» Work request A: Format the entries as a JSON list of strings, one string per line and no blank lines, from the first line of the entries through the line containing "reload-icon: ↻ is".
» Work request B: Resume the discussion of cookies for TC filters from the point where it stops.

» Text excerpt:
It also was going to be used to store other info like which OVS output 
port corresponds to the ifindex,
so we need 128+32 for now. It helps us with dumping the the flows back, 
when we lose data on crash
or restarting the user space daemon.
HW hints is another thing that might be helpful.
Its binary blob because user/app specifc and its usage might change in 
the future and its and that's why there
is some headroom with size as well.


I don't mind having it on TC level but I didn't want to intervene with 
all filters/TC.
Simon Horman Jan. 4, 2017, 10:14 a.m. UTC | #6
On Tue, Jan 03, 2017 at 02:22:05PM +0200, Paul Blakey wrote:
> 
> 
> On 03/01/2017 13:44, Jamal Hadi Salim wrote:
> >On 17-01-02 11:33 PM, John Fastabend wrote:
> >>On 17-01-02 05:22 PM, Jamal Hadi Salim wrote:
> >
> >[..]
> >>>Like all cookie semantics it is for storing state. The receiver
> >>>(kernel)
> >>>is not just store it and not intepret it. The user when reading it back
> >>>simplifies what they have to do for their processing.
> >>>
> >>>>
> >>>>The tuple <ifindex:qdisc:prio:handle> really should be unique why
> >>>>not use this for system wide mappings?
> >>>>
> >>>
> >>>I think on a single machine should be enough, however:
> >>>typically the user wants to define the value in a manner that
> >>>in a distributed system it is unique. It would be trickier to
> >>>do so with well defined values such as above.
> >>>
> >>
> >>Just extend the tuple <hostname:ifindex:qdisc:prio:handle> that
> >>should be unique in the domain of hostname's, or use some other domain
> >>wide machine identifier.
> >>
> >
> >May work for the case of filter identification. The nice thing for
> >allowing cookies is you can let the user define it define their
> >own scheme.
> >
> >>Although actions can be shared so the cookie can be shared across
> >>filters. Maybe its useful but it doesn't uniquely identify a filter
> >>in the shared case but the user would have to specify that case
> >>so maybe its not important.
> >>
> >
> >Note: the action cookies and filter cookies are unrelated/orthogonal.
> >Their basic concept of stashing something in the cookie to help improve
> >what user space does (in our case millions of actions of which some are
> >used for accounting) is similar.
> >I have no objections to the flow cookies; my main concern was it should
> >be applicable to all classifiers not just flower. And the arbitrary size
> >of the cookie that you pointed out is questionable.
> >
> >cheers,
> >jamal
> 
> 
> Hi all,
> Our use case is replacing OVS rules with TC filters for HW offload, and
> you're are right the cookie would
> have saved us the mapping from OVS rule ufid to the tc filter handle/prio...

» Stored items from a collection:
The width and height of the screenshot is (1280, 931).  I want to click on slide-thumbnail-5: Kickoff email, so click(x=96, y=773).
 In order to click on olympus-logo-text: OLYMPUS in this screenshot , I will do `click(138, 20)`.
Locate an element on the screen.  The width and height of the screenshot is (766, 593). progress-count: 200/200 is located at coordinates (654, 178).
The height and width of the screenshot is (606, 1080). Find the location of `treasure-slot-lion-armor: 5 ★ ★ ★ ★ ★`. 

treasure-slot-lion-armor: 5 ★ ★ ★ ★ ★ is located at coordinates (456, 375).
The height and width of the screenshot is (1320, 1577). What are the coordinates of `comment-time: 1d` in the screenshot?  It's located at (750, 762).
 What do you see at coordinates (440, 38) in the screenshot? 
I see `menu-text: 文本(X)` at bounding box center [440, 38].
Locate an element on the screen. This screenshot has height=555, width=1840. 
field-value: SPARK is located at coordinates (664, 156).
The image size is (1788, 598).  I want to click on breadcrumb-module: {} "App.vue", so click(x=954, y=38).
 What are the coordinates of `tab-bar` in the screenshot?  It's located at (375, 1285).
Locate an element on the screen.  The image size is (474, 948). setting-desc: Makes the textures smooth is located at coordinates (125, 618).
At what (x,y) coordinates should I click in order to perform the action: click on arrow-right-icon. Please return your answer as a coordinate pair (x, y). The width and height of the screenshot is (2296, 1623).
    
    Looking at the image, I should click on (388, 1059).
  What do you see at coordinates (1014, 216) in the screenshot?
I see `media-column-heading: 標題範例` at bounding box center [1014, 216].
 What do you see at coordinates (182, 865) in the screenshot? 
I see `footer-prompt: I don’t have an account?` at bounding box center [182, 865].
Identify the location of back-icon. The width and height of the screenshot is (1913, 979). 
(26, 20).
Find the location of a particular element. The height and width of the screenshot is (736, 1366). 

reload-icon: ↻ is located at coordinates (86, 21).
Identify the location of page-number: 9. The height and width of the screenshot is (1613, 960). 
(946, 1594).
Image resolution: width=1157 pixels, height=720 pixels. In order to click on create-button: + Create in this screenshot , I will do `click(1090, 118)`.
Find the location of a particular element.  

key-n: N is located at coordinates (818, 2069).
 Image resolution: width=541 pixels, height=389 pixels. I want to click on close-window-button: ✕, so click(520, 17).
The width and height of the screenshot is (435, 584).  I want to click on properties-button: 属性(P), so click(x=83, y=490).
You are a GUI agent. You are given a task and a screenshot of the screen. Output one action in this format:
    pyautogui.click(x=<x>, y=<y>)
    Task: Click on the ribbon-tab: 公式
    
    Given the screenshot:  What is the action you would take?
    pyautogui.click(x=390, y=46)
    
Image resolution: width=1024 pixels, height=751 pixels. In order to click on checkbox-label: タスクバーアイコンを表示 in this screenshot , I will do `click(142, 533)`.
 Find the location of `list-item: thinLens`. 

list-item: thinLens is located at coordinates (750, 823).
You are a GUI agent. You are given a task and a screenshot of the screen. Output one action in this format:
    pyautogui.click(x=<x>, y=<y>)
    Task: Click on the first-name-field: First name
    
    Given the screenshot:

» Exercise answer A:
[
  "The width and height of the screenshot is (1280, 931).  I want to click on slide-thumbnail-5: Kickoff email, so click(x=96, y=773).",
  " In order to click on olympus-logo-text: OLYMPUS in this screenshot , I will do `click(138, 20)`.",
  "Locate an element on the screen.  The width and height of the screenshot is (766, 593). progress-count: 200/200 is located at coordinates (654, 178).",
  "The height and width of the screenshot is (606, 1080). Find the location of `treasure-slot-lion-armor: 5 ★ ★ ★ ★ ★`. ",
  "treasure-slot-lion-armor: 5 ★ ★ ★ ★ ★ is located at coordinates (456, 375).",
  "The height and width of the screenshot is (1320, 1577). What are the coordinates of `comment-time: 1d` in the screenshot?  It's located at (750, 762).",
  " What do you see at coordinates (440, 38) in the screenshot? ",
  "I see `menu-text: 文本(X)` at bounding box center [440, 38].",
  "Locate an element on the screen. This screenshot has height=555, width=1840. ",
  "field-value: SPARK is located at coordinates (664, 156).",
  "The image size is (1788, 598).  I want to click on breadcrumb-module: {} \"App.vue\", so click(x=954, y=38).",
  " What are the coordinates of `tab-bar` in the screenshot?  It's located at (375, 1285).",
  "Locate an element on the screen.  The image size is (474, 948). setting-desc: Makes the textures smooth is located at coordinates (125, 618).",
  "At what (x,y) coordinates should I click in order to perform the action: click on arrow-right-icon. Please return your answer as a coordinate pair (x, y). The width and height of the screenshot is (2296, 1623).",
  "    Looking at the image, I should click on (388, 1059).",
  "  What do you see at coordinates (1014, 216) in the screenshot?",
  "I see `media-column-heading: 標題範例` at bounding box center [1014, 216].",
  " What do you see at coordinates (182, 865) in the screenshot? ",
  "I see `footer-prompt: I don’t have an account?` at bounding box center [182, 865].",
  "Identify the location of back-icon. The width and height of the screenshot is (1913, 979). ",
  "(26, 20).",
  "Find the location of a particular element. The height and width of the screenshot is (736, 1366). ",
  "reload-icon: ↻ is located at coordinates (86, 21)."
]

» Exercise answer B:
> that was generated for it.
> It also was going to be used to store other info like which OVS output port
> corresponds to the ifindex,

Possibly off-topic but I am curious to know why you need to store the port.
My possibly naïve assumption is that a filter is attached to the netdev
corresponding to the input port and mirred or other actions are used to output
to netdevs corresponding to output ports.

> so we need 128+32 for now. It helps us with dumping the the flows back, when
> we lose data on crash
> or restarting the user space daemon.
> HW hints is another thing that might be helpful.
> Its binary blob because user/app specifc and its usage might change in the
> future and its and that's why there
> is some headroom with size as well.
Paul Blakey Jan. 4, 2017, 11:45 a.m. UTC | #7
On 04/01/2017 12:14, Simon Horman wrote:
> On Tue, Jan 03, 2017 at 02:22:05PM +0200, Paul Blakey wrote:
>>
>> On 03/01/2017 13:44, Jamal Hadi Salim wrote:
>>> On 17-01-02 11:33 PM, John Fastabend wrote:
>>>> On 17-01-02 05:22 PM, Jamal Hadi Salim wrote:
>>> [..]
>>>>> Like all cookie semantics it is for storing state. The receiver
>>>>> (kernel)
>>>>> is not just store it and not intepret it. The user when reading it back
>>>>> simplifies what they have to do for their processing.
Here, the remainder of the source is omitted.